3. **Answer 3 (Incorrect)**: *"World of Our Own is their first studio album."* (red cross, *"x 6"* – 6 samples).
- **Factuality Verification**: An arrow from the LLM’s answers to the answer samples, labeled *"Factuality Verification"* (with a check/cross icon: green check for correct, red cross for incorrect).
#### Step 2: Creating True/False Training Samples for SK-Tuning
- **True/False Training Examples** (right side, table-like structure):
- **Q&A Prompts**: Each row has a *"Question: What is ..."* (green box) + a numbered answer (1, 2, 3) from Step 1.
- **R+ (Positive Predictions)**: Green box with *"A"* (labeled *"True"* in the legend).
- **R- (Negative Predictions)**: Red box with *"B"* (labeled *"False"* in the legend).
- **Counts**:
- Row 1 (Answer 1): *"x 20"* (matches Answer 1’s count).
- Row 2 (Answer 2): *"x 4"* (matches Answer 2’s count).
- Row 3 (Answer 3): *"x 6"* (matches Answer 3’s count).
- **Legend** (bottom-right): *"Label: A: True / B: False"* and *"R+: Positive Predictions; R-: Negative Predictions"*.
### Detailed Analysis
- **Step 1 Flow**: The question is fed into the LLM, which generates 30 answer samples. These samples are verified for factuality, resulting in 20 correct (Answer 1) and 10 incorrect (4 + 6) answers.
- **Step 2 Flow**: Each answer sample (correct/incorrect) is used to create a training example:
- For the **correct answer** (Answer 1), the prompt is *"Question: What is ..." + "1 Westlife ..."* with R+ (A, True) and R- (B, False), repeated 20 times.
- For **incorrect answers** (Answer 2, 3), the prompts use their respective answers, with R+ (B, False) and R- (A, True), repeated 4 and 6 times, respectively.
- **Color Coding**: Green = correct/true (R+), red = incorrect/false (R-). Answer samples use green check (correct) and red cross (incorrect) icons.
### Key Observations
- The total number of training examples (20 + 4 + 6 = 30) matches the initial sampling count.

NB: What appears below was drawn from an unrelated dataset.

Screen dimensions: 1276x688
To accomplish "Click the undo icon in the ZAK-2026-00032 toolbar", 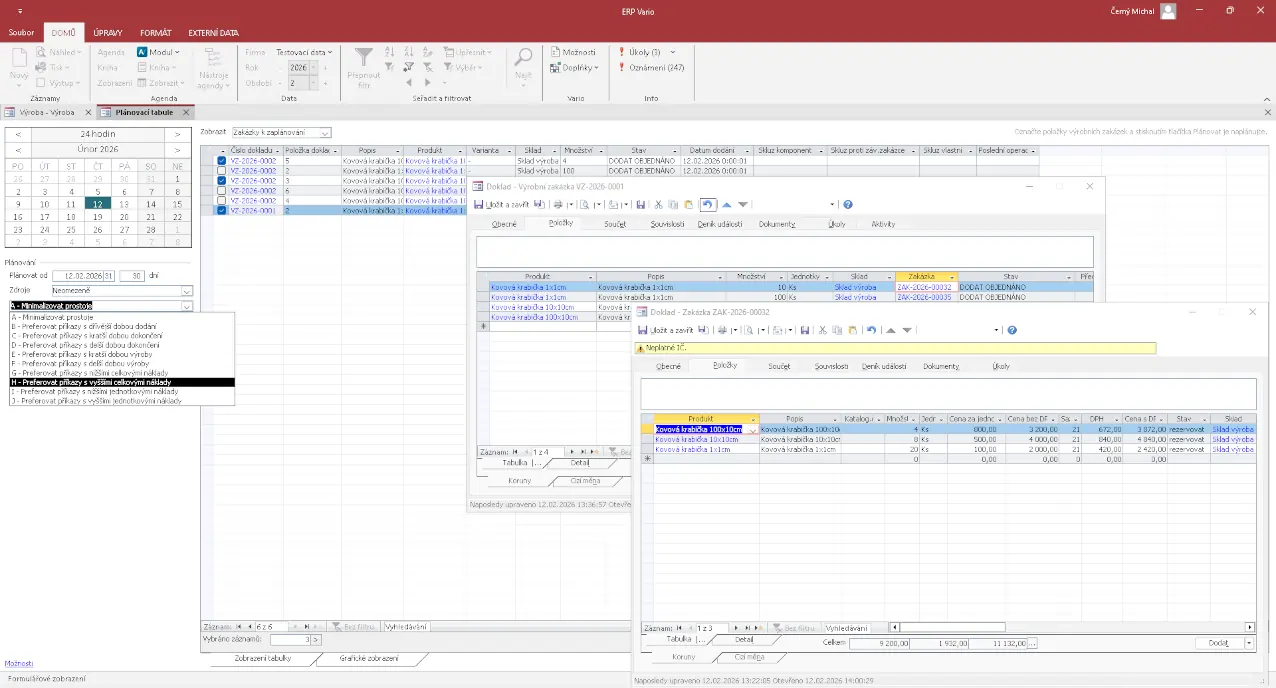I will click(871, 330).
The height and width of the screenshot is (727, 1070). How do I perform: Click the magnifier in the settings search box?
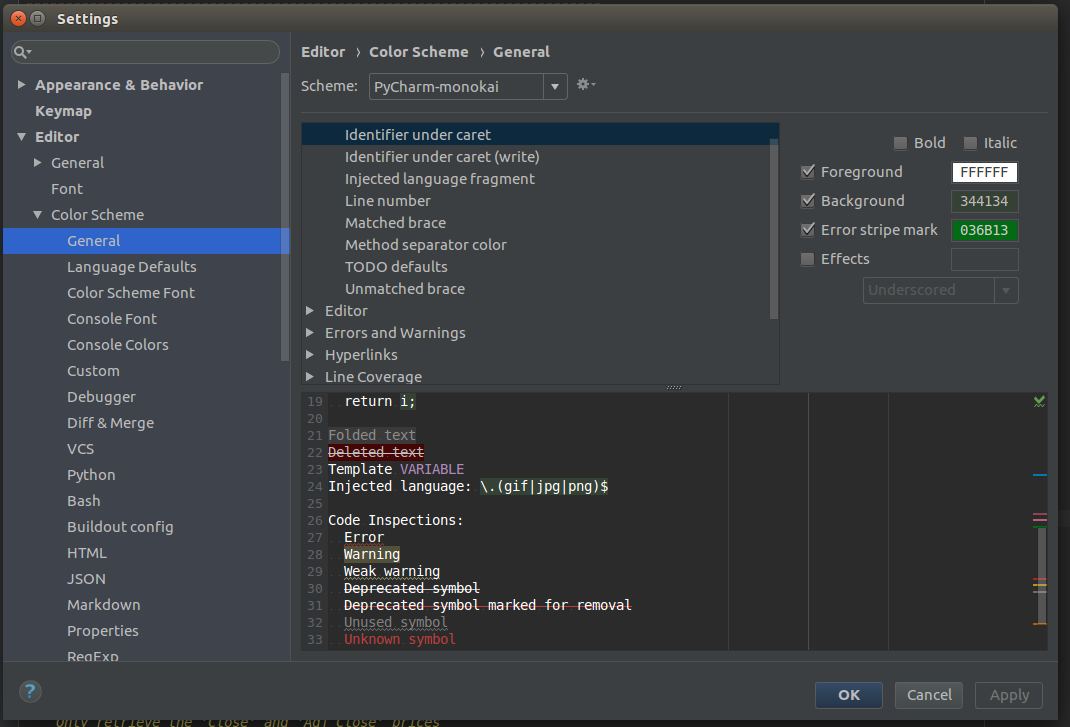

- The legend clarifies that *A = True* (positive prediction) and *B = False* (negative prediction), critical for interpreting training labels.
- The process balances (or imbalances) training data based on factuality, ensuring the model learns to distinguish correct/incorrect responses.
### Interpretation
This diagram outlines a method to generate labeled training data for fine-tuning an LLM (SK-Tuning) by:
1. Sampling multiple answers from the LLM.
2. Verifying their factuality (correct/incorrect).
3. Creating true/false examples to train the model to recognize factually accurate responses.
The correct answer (Answer 1) generates *positive (True)* examples, while incorrect answers (Answer 2, 3) generate *negative (False)* examples. This approach improves the model’s factuality by exposing it to diverse, labeled examples of correct/incorrect responses. The use of multiple samples (20, 4, 6) ensures robust training data, reducing bias and improving generalization.